Taking inspiration from ‘The Fourth Revolution’, a book by John Micklethwait and Adrian Wooldridge, Brooks recommends something called the Guardian State: a model found in Asia’s “modernizing autocracies”. He looks forward to the best students being “ruthlessly culled for government service”, and the technocratic elites playing “a bigger role in designing economic life”. I can hardly wait.

Brooks is big enough to admit that his system would be “unashamedly elitist”, but it’s not all bad news for freedom junkies. In this brave new world, there would be more democratic accountability than before. That is, if your idea of democracy involves creating unaccountable agencies, tasked with prodding and poking the government into action. If, however, you believe that individuals should be free to pursue their interests without deferring to the wisdom of experts, you’re out of luck. After all, that’s the kind of crazy talk that landed us in this mess in the first place.

When Big State fanboys look for answers to our problems, they invariably start by asking the wrong questions. Brooks takes it for granted that issues like schooling, healthcare and social mobility are responsibilities of the government, so he is concerned with helping it get a firmer grip on them.

As a proxy member of the ruling elite, he has long since re-imagined his disdain for the great unwashed as concern for their welfare, and considers it his duty to put policy-makers on the right path.
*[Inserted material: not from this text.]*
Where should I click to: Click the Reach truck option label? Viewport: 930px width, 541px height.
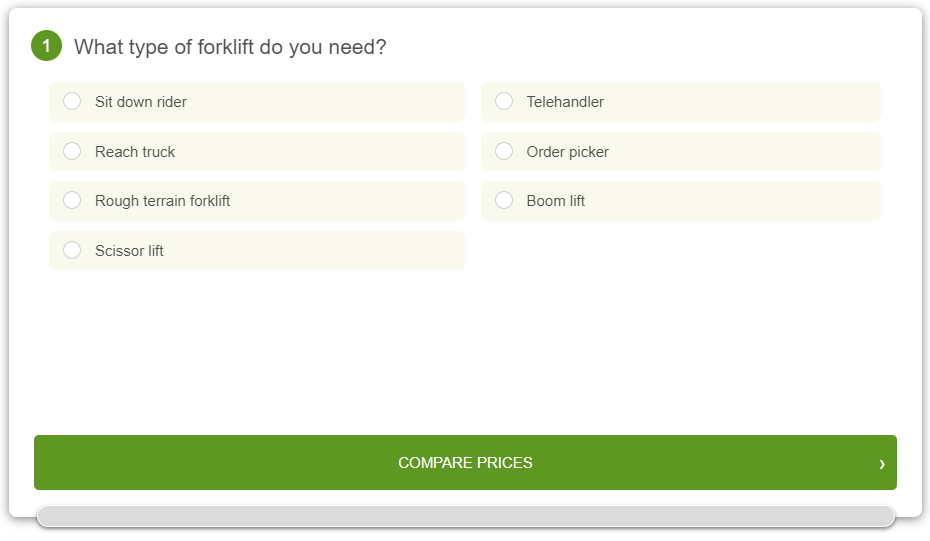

So when the public loses faith in the redemptive qualities of government, the answer is not to contemplate a change of tack, but to conclude that we haven’t gone far enough.

The elephant in the room that Brooks is studiously ignoring is that government doesn’t work. He mentions that productivity in the British private sector increased by 14 per cent between 1999 and 2013, while falling in the state sector by 1 per cent between 1999 and 2010. But he doesn’t conclude from this that the state sector is a busted flush, which is structurally incapable of achieving the private sector’s achievements. He is too married to the idea that the government and its cheerleaders should be at the centre of public life to admit that they don’t belong there.

It doesn’t take an economist to understand that when individuals are sheltered from risk and accountability, they lack any incentive to be efficient or productive. Unless they are exposed to the continuous feedback of the marketplace, they can never understand its shifting dynamics, or gauge the public’s boundless demands. It follows, then, that no elite, no matter how large or knowledgeable it might be, will ever be as effective at meeting our needs as millions of individuals interacting voluntarily in pursuit of their own interests.

Legal expert Richard Epstein wrote that “the study of human institutions is always a search for the most tolerable imperfections”. The terrible fear for David Brooks and his ilk is that the most tolerable state can be achieved without their help. But even if it could, the kind of top-down technocracy they favour is profoundly illiberal. It treats sovereign humans as childlike creatures, who are in need of the guidance and support of their self-appointed betters. Diplomas and good intentions don’t give anyone the right to play God.